Das geschieht z.B. dadurch, dass Vorschläge ignoriert, Arbeitsinformationen nicht weitergeben oder Arbeitsergebnisse infrage gestellt werden. Betroffene erhalten keine Einladungen mehr zu wichtigen Besprechungen, Nachfragen werden igoniert, Unterstützung verweigert. Für die betroffene Person entsteht so eine bedrückende Atmosphäre und sie versucht, die Situation zu klären – ohne Erfolg. Schon in dieser Phase treten erste Symptome wie Unwohlsein, Anspannung und Nervosität auf.
Je weiter dieser Prozess voranschreitet desto mehr verschärft sich der Konflikt. Das Augenmerk wird zunehmend auf die angegriffene Person gelenkt. Die Wahrscheinlichkeit steigt, dass auch andere Menschen (Kolleg*innen, Führungskräfte) sich auf die Seite der mobbenden Partei stellen und deren Sichtweise übernehmen. Mobbing-Betroffene geraten somit immer mehr ins Abseits. Druck und Belastung werden immer größer, Stress-Symptome verstärken sich.
So ausgegrenzt schwindet das Selbstbewusstsein. Betroffene zweifeln immer stärker an sich selbst und glauben, etwas falsch gemacht zu haben. In der Folge kann es tatsächlich dazu kommen, dass ihnen Fehler unterlaufen und sie aufgrund der extremen Situation auch auffällige Verhaltensweisen wie Misstrauen und Reizbarkeit entwickeln. Bei Aussenstehenden und „Zuschauer*innen“ führt das zu der irrigen Annahme „Mit der/dem stimmt wirklich etwas nicht“. Häufig kommt es in dieser Phase auch zu ungerechtfertigten Personalmaßnahmen wie Versetzungen, Heruntergruppierungen, Abmahnungen …

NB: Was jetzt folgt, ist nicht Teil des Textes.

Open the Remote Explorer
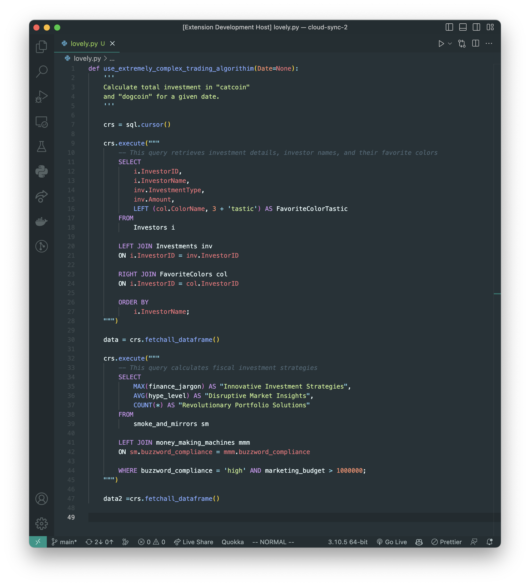Image resolution: width=530 pixels, height=586 pixels. (x=41, y=123)
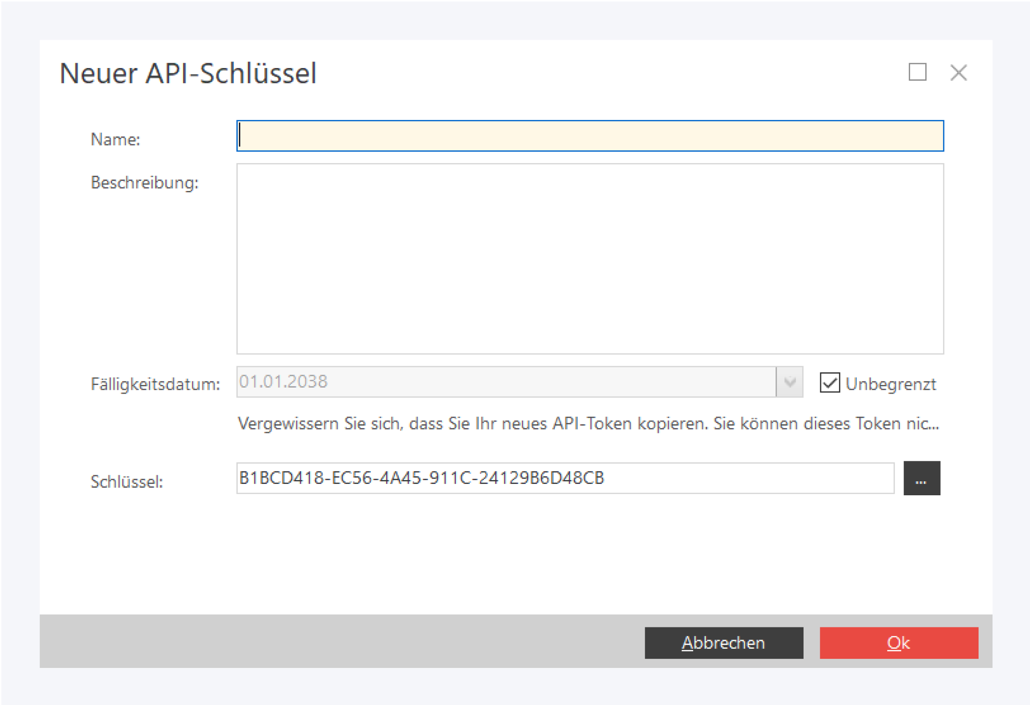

Die Widerstandskraft und das Bewältigungsvermögen auf Betroffenenseite nehmen immer mehr ab, Stress-Symptome verstärken sich, massive gesundheitliche Störungen und Krankheiten treten auf, Fehlzeiten häufen sich.
Der Stress am Arbeitsplatz hat auch Auswirkungen auf das familiäre und soziale Umfeld der Betroffenen. Häufig haben sie kaum noch Energie für ausgleichende Aktivitäten oder ein Treffen mit Freund*innen und berauben sich dadurch auch noch einer wichtigen Ressource zur Stressbewältigung und Unterstützung.
Wenn Ausgrenzung und Stigmatisierung schließlich durch fast alle Mitarbeitenden einschließlich der Vorgesetzten stattfindet, ist der Ausschluss vorprogrammiert, sei es durch Eigenkündigung, langfristige Krankschreibung, Versetzung oder Kündigung durch den Arbeitgeber.
Nicht jeder Mobbingfall muss grundsätzlich so verlaufen. Dieser Ablauf dient als Orientierung. Der Nachteil dabei ist, dass Mobbing über das Endergebnis definiert wird: „Das war Mobbing.“ Soweit sollte es im betrieblichen Alltag nicht kommen.
Wichtig ist es daher, Mobbing frühzeitig zu erkennen und zu unterbinden. Wenn bei Ihnen Eindruck entsteht, dass das, was Sie am Arbeitsplatz erleben, Mobbing sein könnte, zögern Sie nicht, sich Beratung Hilfe und Unterstützung zu holen.